In 2020, the “college” experienced looked very different than what most students expected. There were no large lecture halls filled with learners or late-night study groups in the library. Instead, the COVID-19 pandemic forced almost all colleges and university to adopt remote or hybrid learning models – with students taking classes from laptops in their dorm rooms, or their family’s home.
We spoke with a group of students – all with vastly different college experiences now dominated by almost a year of distance learning. The one thing that everyone could agree on? That technology and broadband have played a key role in keeping their education going.
“Having a capable laptop and a reliable internet connection is vital to continuing my education remotely,” says Samuel Johnson, a sophomore at the University of North Carolina, Chapel Hill.
Video Turns Classrooms Virtual
Video-conferencing technology has been at the core of making distance learning work. This technology allowed classrooms to become virtual, bringing together large groups for online lectures, and enabling screenshares to help students master content from afar. Every student we spoke to had incorporated video sessions into their education – some in surprising ways!
For Hallie Stravitz, a junior at the University of Maryland, video-conferencing technology has helped her stay in touch with both mentors and peers outside of class. “My professors all hold [extra] Zoom meetings so that we can have contact with them and other students,” she says. This has been particularly helpful to Stravitz and her classmates because, in the school’s distance learning model, a majority of her professors do not introduce new topics online. Instead, students are expected to watch recordings and then come to synchronous sessions prepared with questions.
Flexibility to Fit Learning into Life
Remote- and- hybrid education models have come with unexpected rewards, particular for students who have had to take on additional responsibilities or jobs to help their family financially. “Professors and administrators understand that this is a difficult time and have offered more flexibility in programs and classes.” says Zachary Holmes, a sophomore at the University of Oregon. For Holmes, a number of his core courses were changed to a pass/fail grading system. “This has allowed me to put more effort into my major classes without jeopardizing my GPA,” he says.
In other parts of the country, distance learning partnerships have allowed students who left school for family or financial reasons to re-start their education. In Houston, Texas, a student in his early 50’s had just enrolled in a program at Lone Star College to finish his degree. The college’s quick pivot to online classes and additional support from Comcast to finance students’ home connections meant that he would not need to interrupt his education a second time. In Tulsa, Oklahoma, a single mother who had withdrawn from her nursing program to care for her two boys was able to re-enroll online and finish her degree. Her education took-off again when local internet service provider, Cox Communications, partnered with a group of City and community partners to connect low-income students.
A Focus on Physical Fitness
In addition, the flexibility of remote and hybrid schedules has allowed college students to achieve a balance they may have not enjoyed before the pandemic. Many are focusing more on their health and fitness, or spending time outdoors. “Because I don’t spend any time going to and from campus or eating in the dining halls, I have a greater amount of time to go for walks, ride my bike, or go for a run,” Johnson explains.

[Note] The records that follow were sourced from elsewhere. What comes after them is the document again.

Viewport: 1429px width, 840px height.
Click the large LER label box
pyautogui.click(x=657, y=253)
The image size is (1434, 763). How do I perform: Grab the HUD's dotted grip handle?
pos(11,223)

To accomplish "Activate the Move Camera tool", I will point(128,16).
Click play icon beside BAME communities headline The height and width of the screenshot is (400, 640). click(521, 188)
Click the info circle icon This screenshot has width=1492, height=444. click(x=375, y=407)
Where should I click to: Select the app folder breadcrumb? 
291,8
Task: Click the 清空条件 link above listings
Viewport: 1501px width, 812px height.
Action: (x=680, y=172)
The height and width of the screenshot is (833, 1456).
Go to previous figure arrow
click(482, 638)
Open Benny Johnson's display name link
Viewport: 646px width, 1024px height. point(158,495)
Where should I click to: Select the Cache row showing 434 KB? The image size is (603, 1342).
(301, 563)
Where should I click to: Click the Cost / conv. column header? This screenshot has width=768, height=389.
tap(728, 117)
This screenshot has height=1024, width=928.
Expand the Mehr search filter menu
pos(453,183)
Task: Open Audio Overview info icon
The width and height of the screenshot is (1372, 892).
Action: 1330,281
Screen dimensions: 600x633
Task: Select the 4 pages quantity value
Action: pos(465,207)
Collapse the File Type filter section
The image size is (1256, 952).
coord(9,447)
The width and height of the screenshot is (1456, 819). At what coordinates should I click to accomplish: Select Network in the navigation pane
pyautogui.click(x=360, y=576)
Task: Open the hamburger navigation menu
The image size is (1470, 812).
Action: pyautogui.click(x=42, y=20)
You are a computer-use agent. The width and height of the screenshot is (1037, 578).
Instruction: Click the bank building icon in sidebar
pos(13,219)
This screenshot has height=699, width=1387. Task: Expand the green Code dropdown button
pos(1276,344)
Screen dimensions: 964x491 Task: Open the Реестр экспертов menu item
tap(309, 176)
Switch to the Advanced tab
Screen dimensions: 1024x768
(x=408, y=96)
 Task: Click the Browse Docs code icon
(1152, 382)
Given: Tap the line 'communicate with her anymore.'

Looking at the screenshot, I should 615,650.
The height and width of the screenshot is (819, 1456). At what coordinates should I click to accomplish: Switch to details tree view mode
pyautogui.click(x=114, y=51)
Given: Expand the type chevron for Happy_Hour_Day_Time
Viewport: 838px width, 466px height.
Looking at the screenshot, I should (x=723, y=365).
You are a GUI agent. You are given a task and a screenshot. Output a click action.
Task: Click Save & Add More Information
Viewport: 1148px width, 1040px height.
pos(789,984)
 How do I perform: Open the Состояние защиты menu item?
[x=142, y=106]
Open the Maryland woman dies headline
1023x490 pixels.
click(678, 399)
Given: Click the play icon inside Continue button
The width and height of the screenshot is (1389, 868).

Stravitz, who stayed home for the semester, agrees. “Being at home afforded me greater flexibility in terms of healthy eating and exercising,” she points out. “It has allowed me greater control over how I spend my time, which has led to a more balanced lifestyle overall.”
The Investments That Made “Virtual” College Possible
A number of investments in broadband networks and program have empowered millions of students to continue their education remotely. “We wouldn’t have been able to do any of this just 10 or 20 years ago because we wouldn’t have had the technology to make it possible,” notes Sydney Yakowenko, a senior at Penn State University who took the quarantine and stay-home orders very seriously. “This is encouraging because we are able to be safe while learning and not halt our timeline of school or careers.”
Notably, the significant investments that internet providers have made in the network infrastructure resulted in widespread access to the speeds and reliability needed for video-conferencing and other types of online work. Thanks to these investments, the networks have also handled drastic increases in internet usage throughout the pandemic.
In addition, distance learning partnerships like those in Houston, Texas and Tulsa, Oklahoma have connected millions of low-income students across the country who did not have a broadband connection at home prior to the pandemic. These partnerships enabled internet providers to expand programs that had been in place for over a decade and, in many instances, CARES Act funding allowed school districts cover the costs of service.
What Comes Next for Students?
From moving back home with parents to coping with hours in front of a screen, virtual learning has still been a challenge for many of the students we spoke to. While they are leveraging technology to continue learning, they recognize that there are many other factors at play that will need to be addressed as the pandemic continues.
The Beyond community is actively working to advocate for these students, encouraging more widespread adoption of successful distance learning partnerships and calling for solutions that expand broadband access to every rural community in America.